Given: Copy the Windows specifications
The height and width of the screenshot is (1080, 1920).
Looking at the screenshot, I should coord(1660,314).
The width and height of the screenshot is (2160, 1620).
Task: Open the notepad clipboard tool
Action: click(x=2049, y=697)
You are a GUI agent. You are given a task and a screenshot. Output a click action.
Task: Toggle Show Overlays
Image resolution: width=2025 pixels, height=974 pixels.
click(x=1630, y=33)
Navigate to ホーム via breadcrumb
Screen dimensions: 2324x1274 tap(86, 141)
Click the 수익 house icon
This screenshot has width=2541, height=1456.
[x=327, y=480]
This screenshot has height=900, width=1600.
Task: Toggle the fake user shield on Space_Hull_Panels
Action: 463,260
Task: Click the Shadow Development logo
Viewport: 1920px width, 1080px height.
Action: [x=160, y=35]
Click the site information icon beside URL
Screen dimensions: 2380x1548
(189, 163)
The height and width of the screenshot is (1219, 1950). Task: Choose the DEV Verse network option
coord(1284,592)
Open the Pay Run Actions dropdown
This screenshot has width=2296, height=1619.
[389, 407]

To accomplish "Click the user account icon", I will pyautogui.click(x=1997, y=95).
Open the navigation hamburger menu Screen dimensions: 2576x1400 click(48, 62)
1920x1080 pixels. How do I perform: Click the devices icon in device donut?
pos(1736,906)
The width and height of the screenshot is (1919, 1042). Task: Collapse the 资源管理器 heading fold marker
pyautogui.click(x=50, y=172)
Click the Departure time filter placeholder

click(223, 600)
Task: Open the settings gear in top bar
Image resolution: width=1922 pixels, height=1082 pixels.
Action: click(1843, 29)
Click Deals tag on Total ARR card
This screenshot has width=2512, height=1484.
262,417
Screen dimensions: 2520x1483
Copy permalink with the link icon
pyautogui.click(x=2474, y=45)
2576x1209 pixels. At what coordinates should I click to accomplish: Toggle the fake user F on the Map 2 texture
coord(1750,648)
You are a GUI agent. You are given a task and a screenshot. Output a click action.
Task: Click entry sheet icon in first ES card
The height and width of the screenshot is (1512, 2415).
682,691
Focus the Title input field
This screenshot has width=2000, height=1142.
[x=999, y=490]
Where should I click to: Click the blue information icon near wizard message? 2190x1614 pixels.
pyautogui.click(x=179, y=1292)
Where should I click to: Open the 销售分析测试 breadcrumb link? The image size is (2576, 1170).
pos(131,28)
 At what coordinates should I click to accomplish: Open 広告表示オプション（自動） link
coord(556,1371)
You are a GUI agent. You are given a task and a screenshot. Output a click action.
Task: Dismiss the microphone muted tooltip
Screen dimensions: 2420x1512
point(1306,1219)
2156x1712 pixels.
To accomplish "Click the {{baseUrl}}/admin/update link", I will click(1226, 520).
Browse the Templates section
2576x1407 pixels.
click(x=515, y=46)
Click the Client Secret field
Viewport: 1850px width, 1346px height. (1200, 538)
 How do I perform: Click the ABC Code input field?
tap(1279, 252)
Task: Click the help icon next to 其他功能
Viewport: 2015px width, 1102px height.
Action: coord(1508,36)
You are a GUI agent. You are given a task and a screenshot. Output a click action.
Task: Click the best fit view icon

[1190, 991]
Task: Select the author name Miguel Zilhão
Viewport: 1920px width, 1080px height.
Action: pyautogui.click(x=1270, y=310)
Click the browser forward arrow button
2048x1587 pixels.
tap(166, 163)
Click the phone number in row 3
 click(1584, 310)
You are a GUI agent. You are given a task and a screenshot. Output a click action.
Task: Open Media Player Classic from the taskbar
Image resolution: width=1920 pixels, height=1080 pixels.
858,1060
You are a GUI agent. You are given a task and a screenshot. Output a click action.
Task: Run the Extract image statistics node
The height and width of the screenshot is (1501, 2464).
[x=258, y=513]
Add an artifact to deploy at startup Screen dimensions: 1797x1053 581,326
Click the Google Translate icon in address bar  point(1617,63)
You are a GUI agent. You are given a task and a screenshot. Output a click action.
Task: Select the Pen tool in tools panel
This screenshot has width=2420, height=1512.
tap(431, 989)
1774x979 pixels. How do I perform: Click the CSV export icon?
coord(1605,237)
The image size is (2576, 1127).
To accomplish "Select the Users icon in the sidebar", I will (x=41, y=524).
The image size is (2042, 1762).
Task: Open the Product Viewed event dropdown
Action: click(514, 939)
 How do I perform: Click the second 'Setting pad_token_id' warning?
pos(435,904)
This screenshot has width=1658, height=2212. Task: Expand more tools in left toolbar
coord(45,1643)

────────────────

» INSTRUCTIONS FOR THE TASK
Each record above needs to be transcribed word for word.

» SOLUTION TO THE EXERCISE
Given: Copy the Windows specifications
The height and width of the screenshot is (1080, 1920).
Looking at the screenshot, I should coord(1660,314).
The width and height of the screenshot is (2160, 1620).
Task: Open the notepad clipboard tool
Action: click(x=2049, y=697)
You are a GUI agent. You are given a task and a screenshot. Output a click action.
Task: Toggle Show Overlays
Image resolution: width=2025 pixels, height=974 pixels.
click(x=1630, y=33)
Navigate to ホーム via breadcrumb
Screen dimensions: 2324x1274 tap(86, 141)
Click the 수익 house icon
This screenshot has width=2541, height=1456.
[x=327, y=480]
This screenshot has height=900, width=1600.
Task: Toggle the fake user shield on Space_Hull_Panels
Action: 463,260
Task: Click the Shadow Development logo
Viewport: 1920px width, 1080px height.
Action: [x=160, y=35]
Click the site information icon beside URL
Screen dimensions: 2380x1548
(189, 163)
The height and width of the screenshot is (1219, 1950). Task: Choose the DEV Verse network option
coord(1284,592)
Open the Pay Run Actions dropdown
This screenshot has width=2296, height=1619.
[389, 407]

To accomplish "Click the user account icon", I will pyautogui.click(x=1997, y=95).
Open the navigation hamburger menu Screen dimensions: 2576x1400 click(48, 62)
1920x1080 pixels. How do I perform: Click the devices icon in device donut?
pos(1736,906)
The width and height of the screenshot is (1919, 1042). Task: Collapse the 资源管理器 heading fold marker
pyautogui.click(x=50, y=172)
Click the Departure time filter placeholder

click(223, 600)
Task: Open the settings gear in top bar
Image resolution: width=1922 pixels, height=1082 pixels.
Action: click(1843, 29)
Click Deals tag on Total ARR card
This screenshot has width=2512, height=1484.
262,417
Screen dimensions: 2520x1483
Copy permalink with the link icon
pyautogui.click(x=2474, y=45)
2576x1209 pixels. At what coordinates should I click to accomplish: Toggle the fake user F on the Map 2 texture
coord(1750,648)
You are a GUI agent. You are given a task and a screenshot. Output a click action.
Task: Click entry sheet icon in first ES card
The height and width of the screenshot is (1512, 2415).
682,691
Focus the Title input field
This screenshot has width=2000, height=1142.
[x=999, y=490]
Where should I click to: Click the blue information icon near wizard message? 2190x1614 pixels.
pyautogui.click(x=179, y=1292)
Where should I click to: Open the 销售分析测试 breadcrumb link? The image size is (2576, 1170).
pos(131,28)
 At what coordinates should I click to accomplish: Open 広告表示オプション（自動） link
coord(556,1371)
You are a GUI agent. You are given a task and a screenshot. Output a click action.
Task: Dismiss the microphone muted tooltip
Screen dimensions: 2420x1512
point(1306,1219)
2156x1712 pixels.
To accomplish "Click the {{baseUrl}}/admin/update link", I will click(1226, 520).
Browse the Templates section
2576x1407 pixels.
click(x=515, y=46)
Click the Client Secret field
Viewport: 1850px width, 1346px height. (1200, 538)
 How do I perform: Click the ABC Code input field?
tap(1279, 252)
Task: Click the help icon next to 其他功能
Viewport: 2015px width, 1102px height.
Action: coord(1508,36)
You are a GUI agent. You are given a task and a screenshot. Output a click action.
Task: Click the best fit view icon

[1190, 991]
Task: Select the author name Miguel Zilhão
Viewport: 1920px width, 1080px height.
Action: pyautogui.click(x=1270, y=310)
Click the browser forward arrow button
2048x1587 pixels.
tap(166, 163)
Click the phone number in row 3
 click(1584, 310)
You are a GUI agent. You are given a task and a screenshot. Output a click action.
Task: Open Media Player Classic from the taskbar
Image resolution: width=1920 pixels, height=1080 pixels.
858,1060
You are a GUI agent. You are given a task and a screenshot. Output a click action.
Task: Run the Extract image statistics node
The height and width of the screenshot is (1501, 2464).
[x=258, y=513]
Add an artifact to deploy at startup Screen dimensions: 1797x1053 581,326
Click the Google Translate icon in address bar  point(1617,63)
You are a GUI agent. You are given a task and a screenshot. Output a click action.
Task: Select the Pen tool in tools panel
This screenshot has width=2420, height=1512.
tap(431, 989)
1774x979 pixels. How do I perform: Click the CSV export icon?
coord(1605,237)
The image size is (2576, 1127).
To accomplish "Select the Users icon in the sidebar", I will (x=41, y=524).
The image size is (2042, 1762).
Task: Open the Product Viewed event dropdown
Action: click(514, 939)
 How do I perform: Click the second 'Setting pad_token_id' warning?
pos(435,904)
This screenshot has width=1658, height=2212. Task: Expand more tools in left toolbar
coord(45,1643)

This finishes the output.